2025年2月7日、文部科学省は大学授業料無償化と教師給与改正に関する2本の法律案を閣議決定した。これにより、2025年度から多子世帯の学生に対して所得制限なく一定額まで大学の授業料と入学金が無償化される。また、教師の給与に関する特別措置法の改正により、教職調整額の引き上げや働き方改革が推進される。
大学授業料無償化の背景には、子供未来戦略に基づく教育支援の強化がある。多子世帯の学生が経済的な理由で進学を諦めることがないよう、所得制限を撤廃し、教育の機会を広げることが目的だ。一方、教師給与改正案は、優れた人材を確保し、学校教育の質を向上させることを目指している。教職調整額の引き上げや働き方改革を通じて、教師の働きやすい環境を整備する。
同日、あべ文部科学大臣は茨城県の日本原子力研究開発機構を訪問し、高速実験炉「常陽」や高温ガス炉の開発状況を視察した。視察を通じて、原子力技術の高さとそれを支える人材育成の重要性を改めて認識したと述べた。

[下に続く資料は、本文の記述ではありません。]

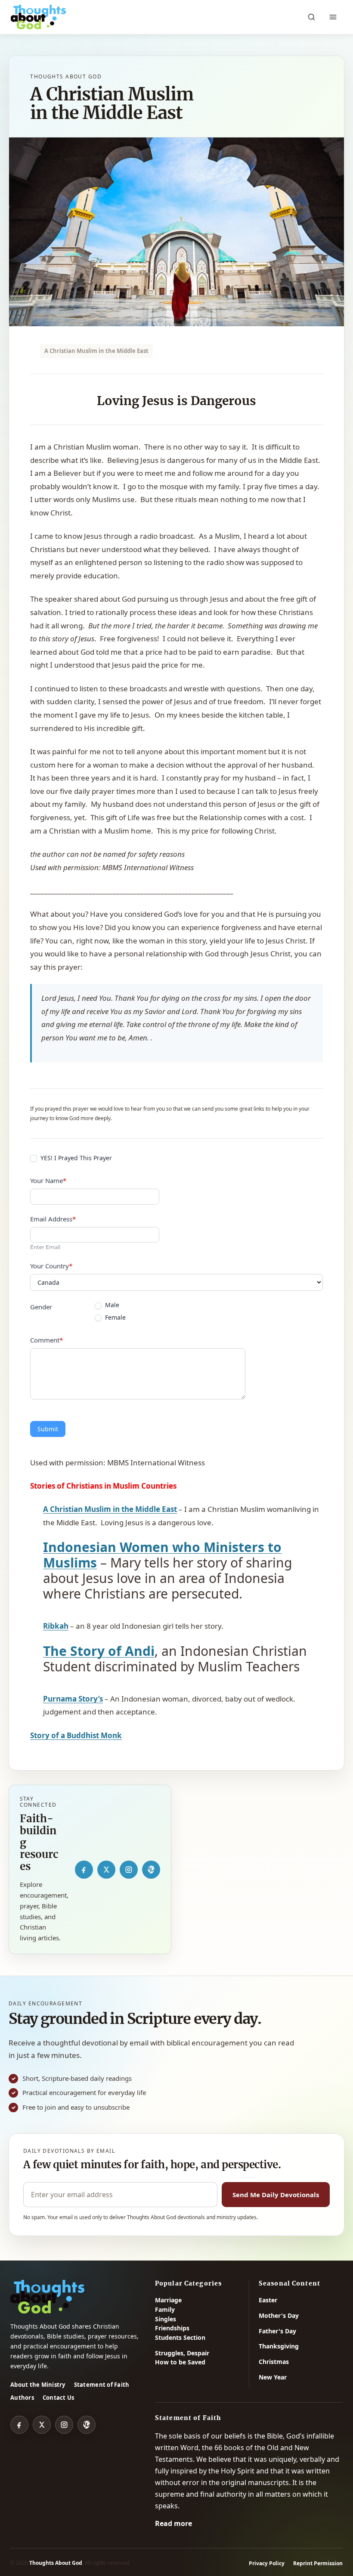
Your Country (51, 1265)
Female (114, 1317)
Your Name (48, 1180)
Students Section (180, 2337)
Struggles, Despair (182, 2353)
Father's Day (277, 2331)
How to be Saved (180, 2362)
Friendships (172, 2328)
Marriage (168, 2300)
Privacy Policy (267, 2563)
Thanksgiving (279, 2346)
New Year (273, 2377)
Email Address (53, 1219)
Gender (41, 1306)
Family (165, 2309)
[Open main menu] (332, 17)
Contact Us (58, 2397)
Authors (22, 2397)
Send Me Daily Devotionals (275, 2194)
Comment (46, 1340)
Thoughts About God (55, 2563)
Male (111, 1305)
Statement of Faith (102, 2385)
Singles (165, 2319)
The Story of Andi (99, 1651)
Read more (173, 2523)
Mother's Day (279, 2315)
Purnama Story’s (73, 1699)
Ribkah (55, 1626)
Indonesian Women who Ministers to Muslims (162, 1554)
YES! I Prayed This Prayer (75, 1158)
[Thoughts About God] (38, 17)
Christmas (274, 2361)
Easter (268, 2300)
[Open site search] (311, 17)
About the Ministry (37, 2385)
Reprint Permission (318, 2563)
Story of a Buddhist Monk (76, 1735)
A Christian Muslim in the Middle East (110, 1509)
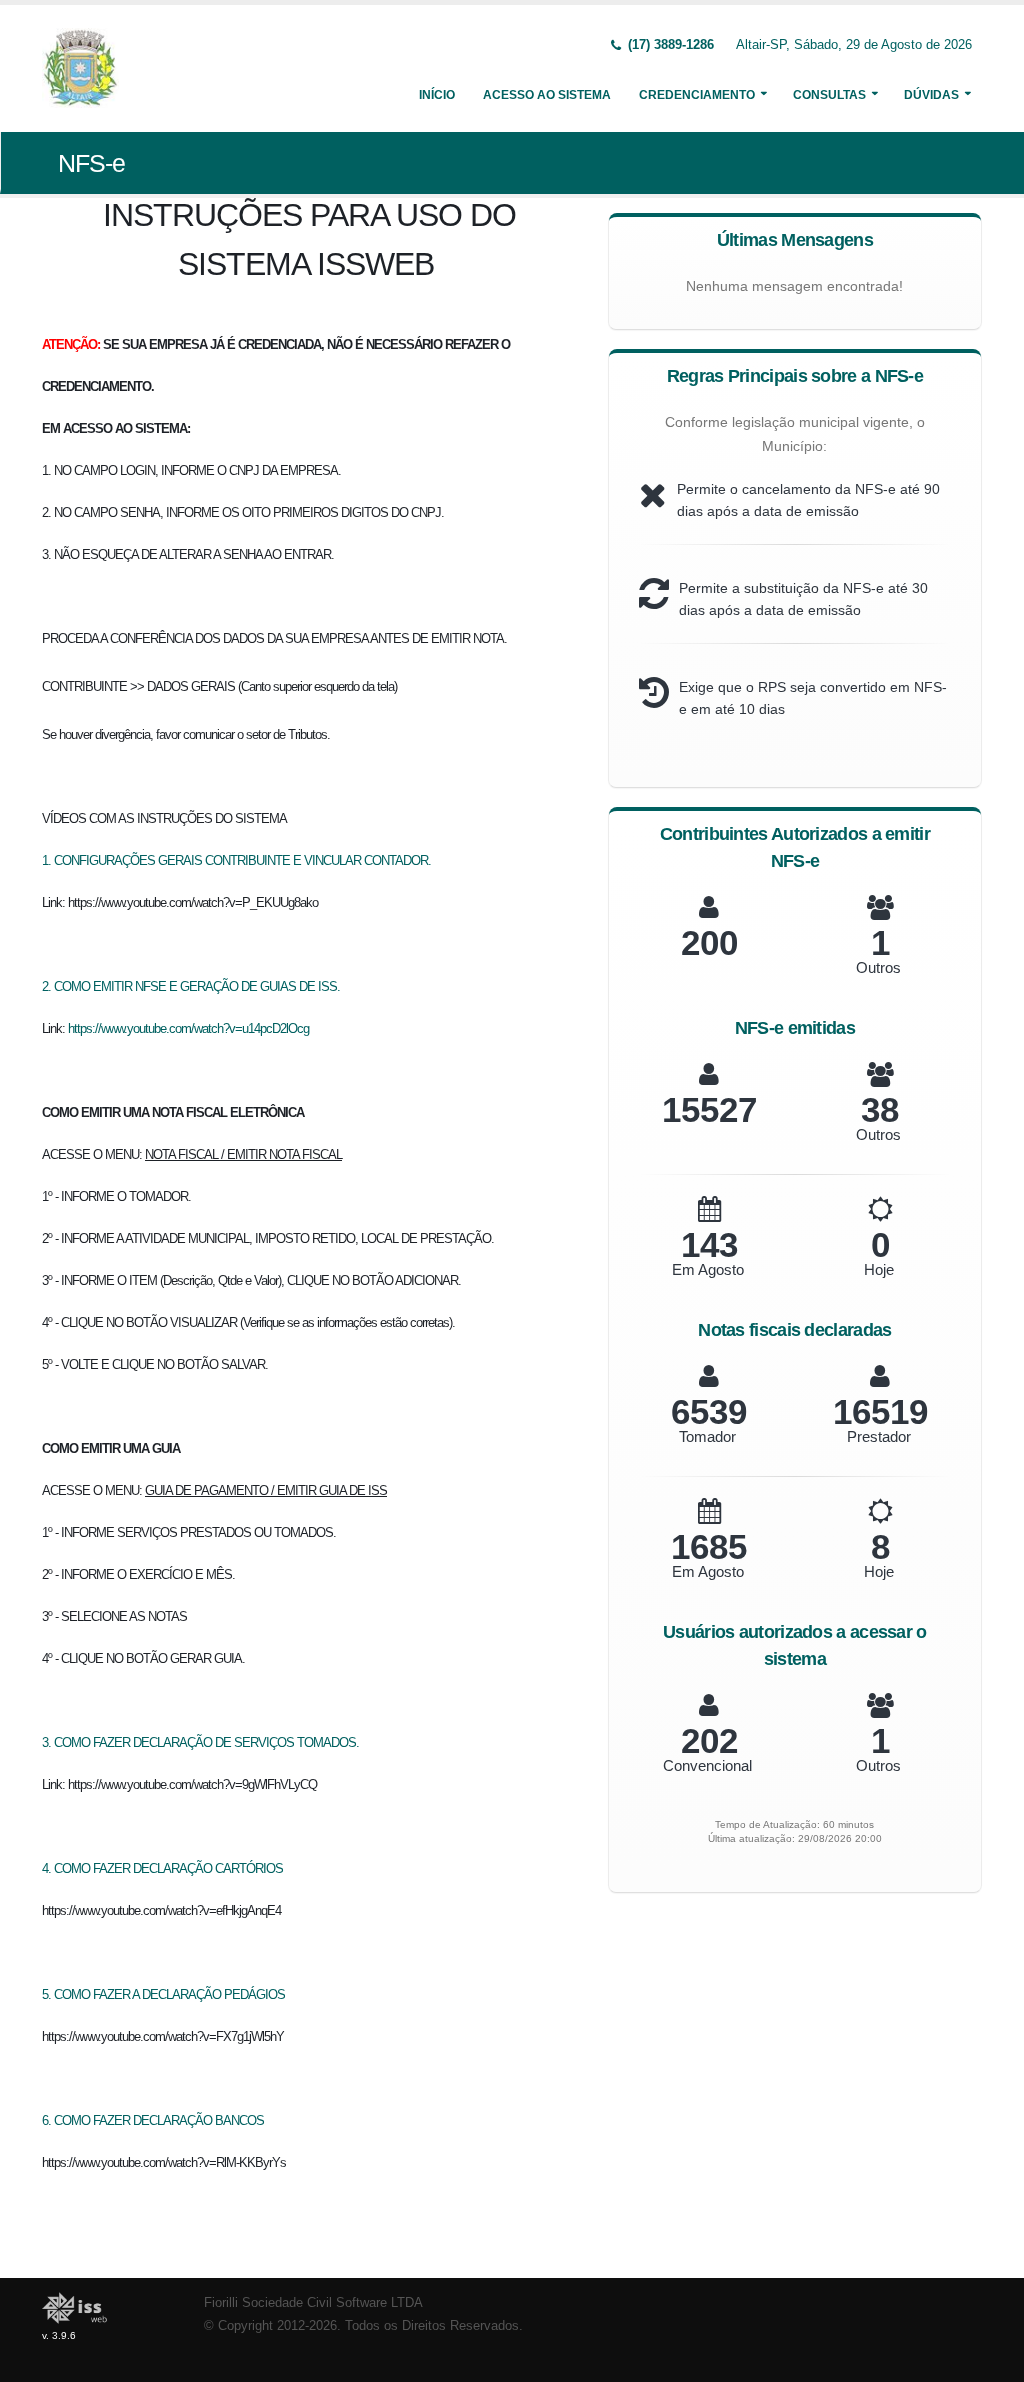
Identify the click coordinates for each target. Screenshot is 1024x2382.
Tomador (707, 1436)
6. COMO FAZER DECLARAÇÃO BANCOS (153, 2120)
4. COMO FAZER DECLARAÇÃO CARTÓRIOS (162, 1868)
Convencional (707, 1765)
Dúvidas (931, 95)
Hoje (879, 1269)
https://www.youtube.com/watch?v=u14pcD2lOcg (188, 1028)
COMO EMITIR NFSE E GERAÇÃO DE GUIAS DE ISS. (197, 986)
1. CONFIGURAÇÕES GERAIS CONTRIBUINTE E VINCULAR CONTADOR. (236, 860)
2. (48, 986)
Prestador (879, 1436)
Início (437, 95)
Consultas (829, 95)
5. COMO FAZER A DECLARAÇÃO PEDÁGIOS (163, 1994)
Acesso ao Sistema (547, 95)
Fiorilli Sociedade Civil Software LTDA (313, 2303)
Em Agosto (708, 1269)
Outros (878, 967)
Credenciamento (697, 95)
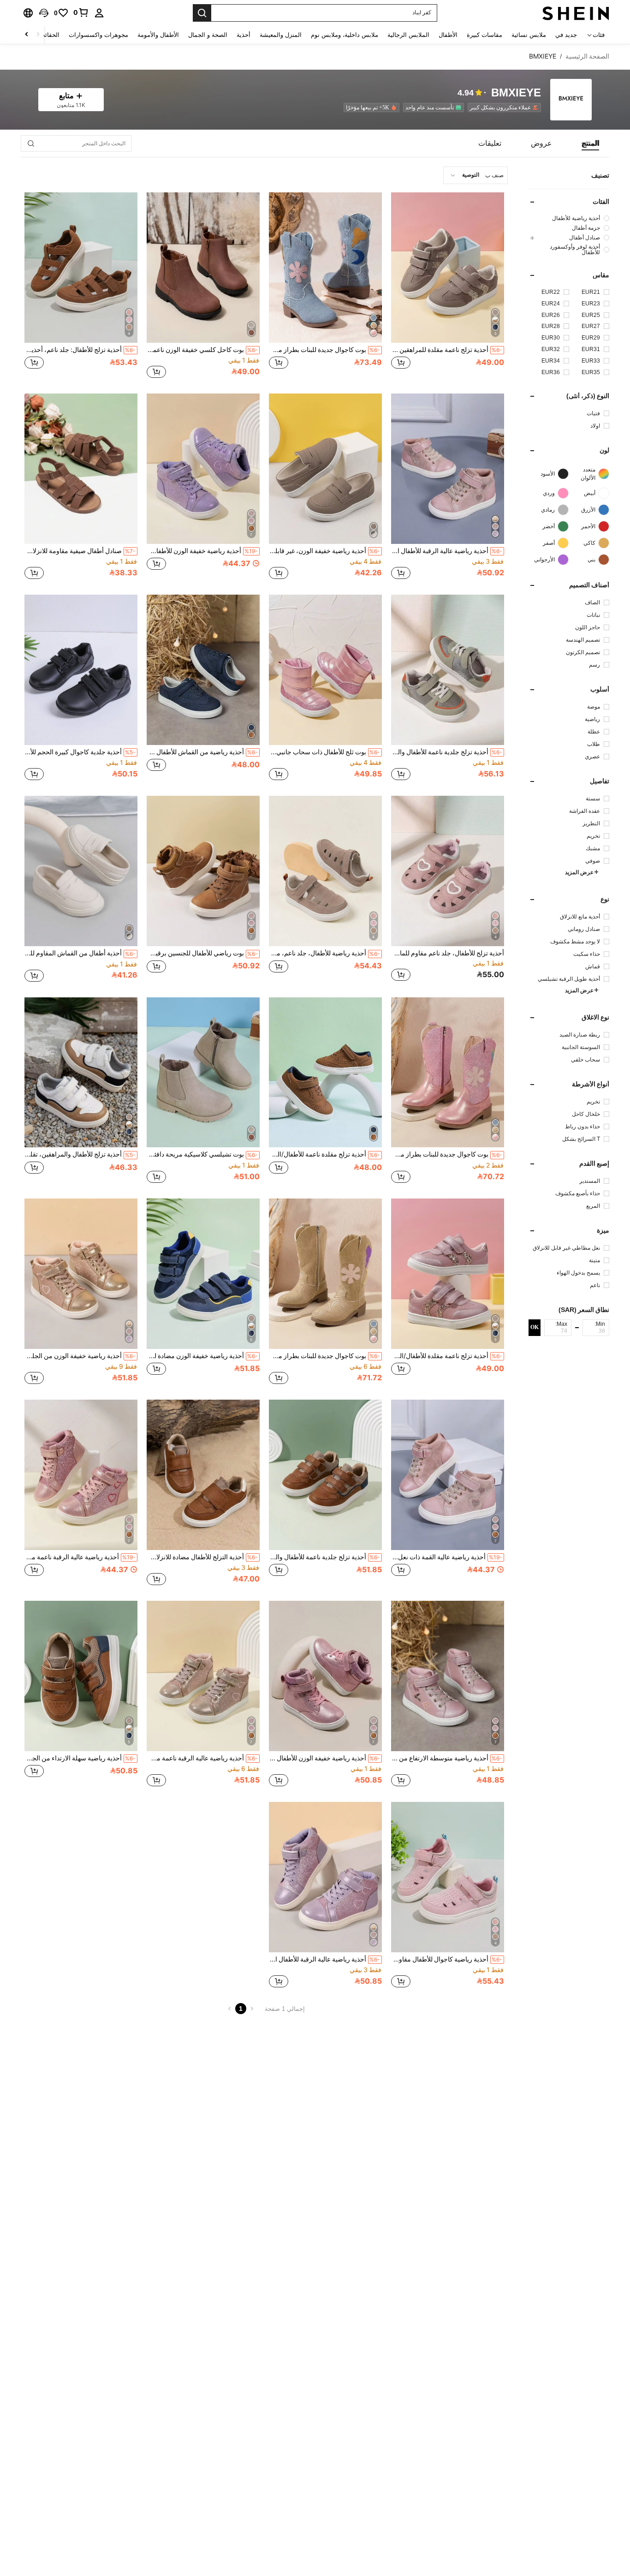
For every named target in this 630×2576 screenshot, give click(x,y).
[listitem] (502, 107)
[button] (43, 12)
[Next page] (229, 2008)
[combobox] (475, 175)
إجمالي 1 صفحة (285, 2008)
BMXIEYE (516, 93)
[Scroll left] (38, 35)
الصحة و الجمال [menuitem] (207, 34)
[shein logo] (575, 13)
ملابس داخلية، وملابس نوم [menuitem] (344, 34)
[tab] (590, 143)
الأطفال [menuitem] (448, 34)
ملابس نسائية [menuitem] (528, 34)
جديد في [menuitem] (566, 34)
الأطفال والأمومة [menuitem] (158, 34)
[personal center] (99, 12)
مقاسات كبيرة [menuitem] (484, 34)
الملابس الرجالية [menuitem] (408, 34)
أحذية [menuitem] (243, 34)
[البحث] (202, 13)
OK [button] (534, 1327)
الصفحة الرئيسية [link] (587, 56)
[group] (569, 218)
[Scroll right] (27, 35)
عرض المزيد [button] (579, 872)
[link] (81, 12)
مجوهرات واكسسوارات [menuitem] (98, 34)
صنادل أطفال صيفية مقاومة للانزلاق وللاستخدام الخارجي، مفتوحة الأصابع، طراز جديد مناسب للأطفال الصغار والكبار (80, 551)
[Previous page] (251, 2008)
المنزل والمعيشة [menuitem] (281, 34)
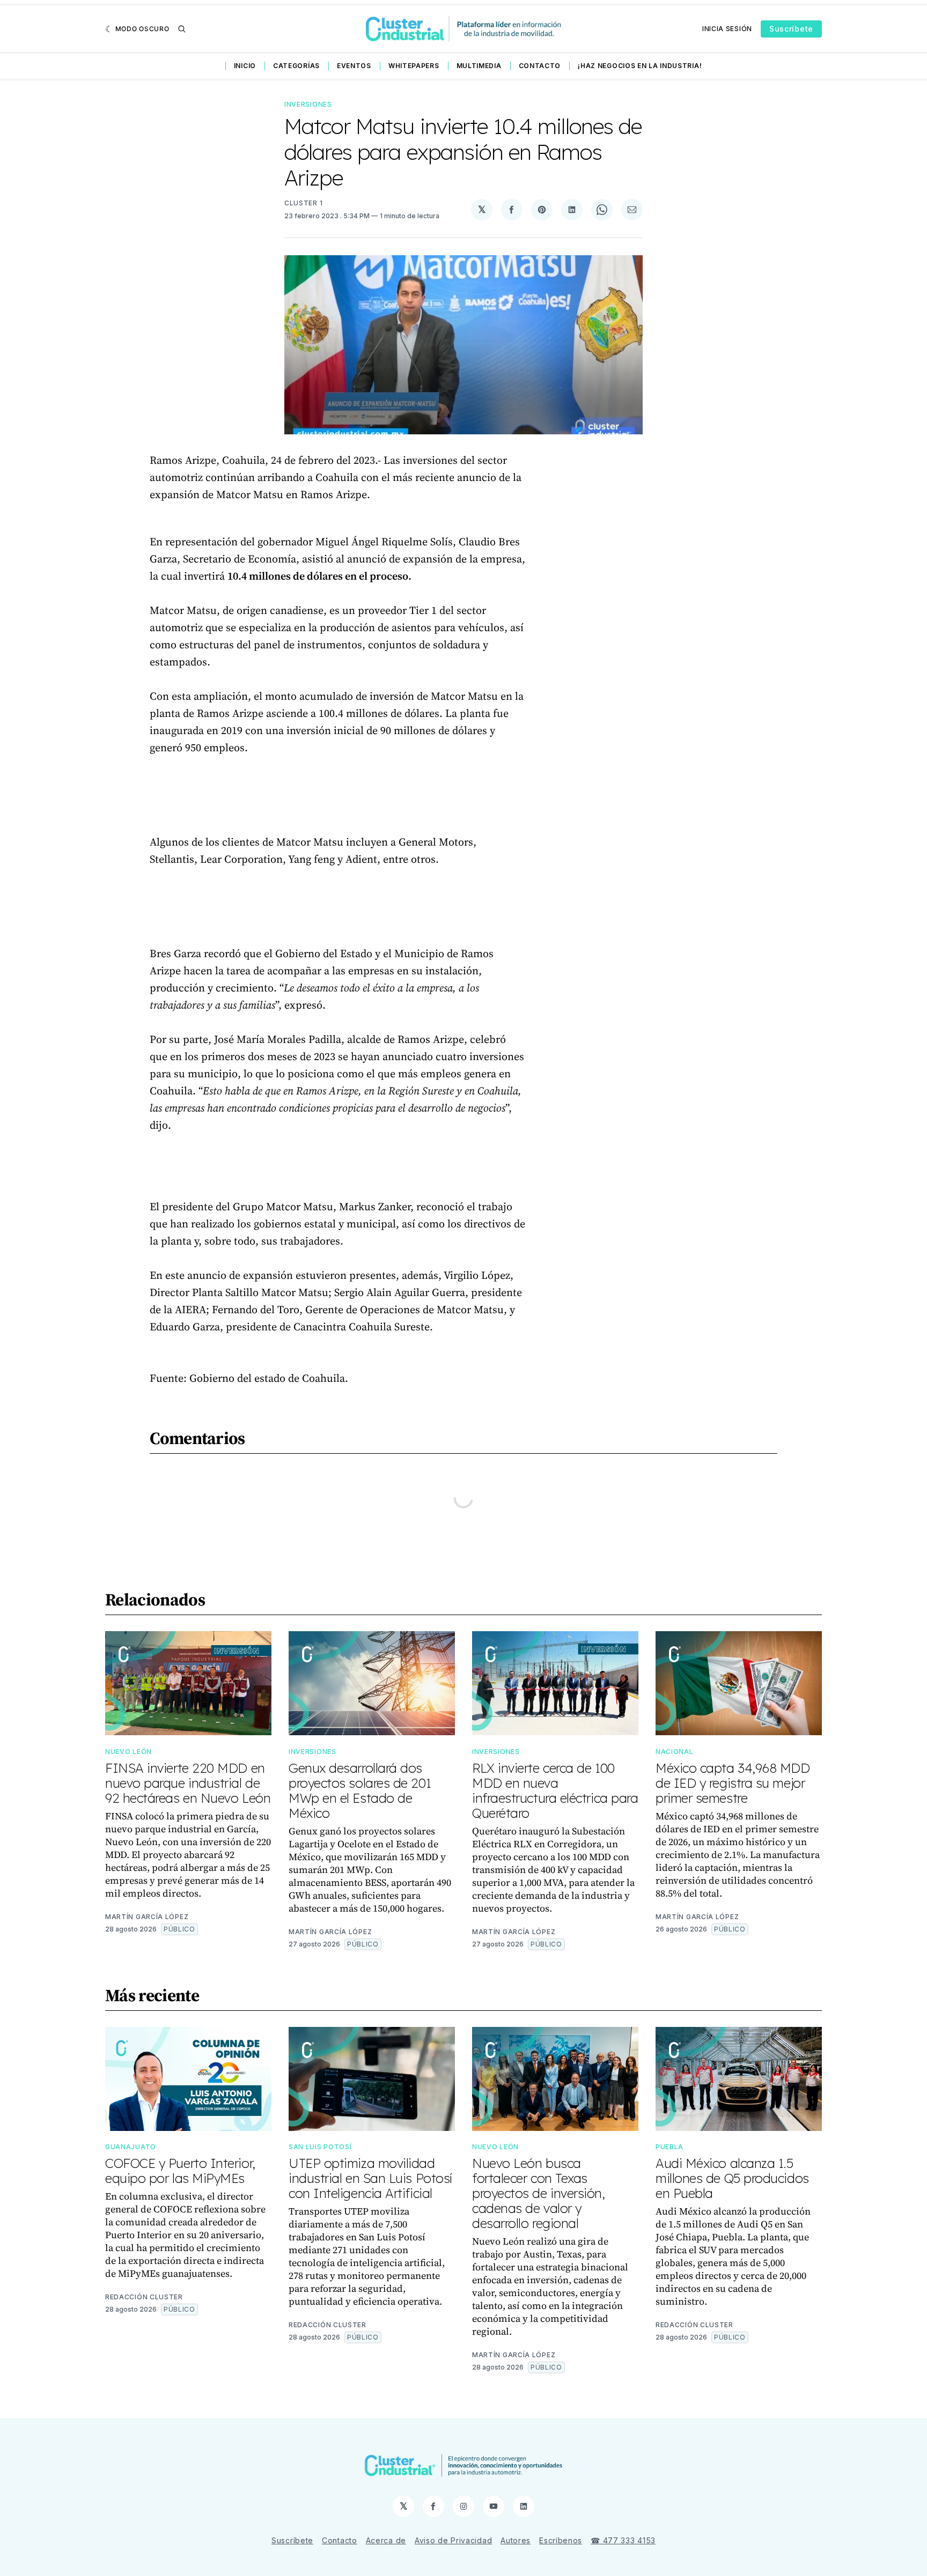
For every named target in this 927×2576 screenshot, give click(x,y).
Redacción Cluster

また、書店活性化に向けた取組みも発表された。出版文化産業振興財団の調査によれば、書店が存在しない市町村の割合は2024年11月現在で約28%にのぼる。書店は地域における文化の発信拠点であり、その減少は文字活字文化の振興に影響を与えるとされる。文部科学省は、地域に根ざした読書会などを通じて文字活字文化の進行を図る取組みを新たに行う予定だ。
さらに、経済産業省と連携し、書店の収益構造の改善やデジタル技術の活用を検討中である。文部科学省は、読書活動の推進と文字活字文化の進行の観点から、書店活性化プランの策定に協力する方針を示した。
今回の法律案について、野党の賛否は不明だが、高等教育費の負担軽減や教師の処遇改善の必要性については各党の賛同が得られると見込まれている。文部科学省は、法律案の成立に向けて丁寧に説明を行い、理解を得るために全力を尽くすとしている。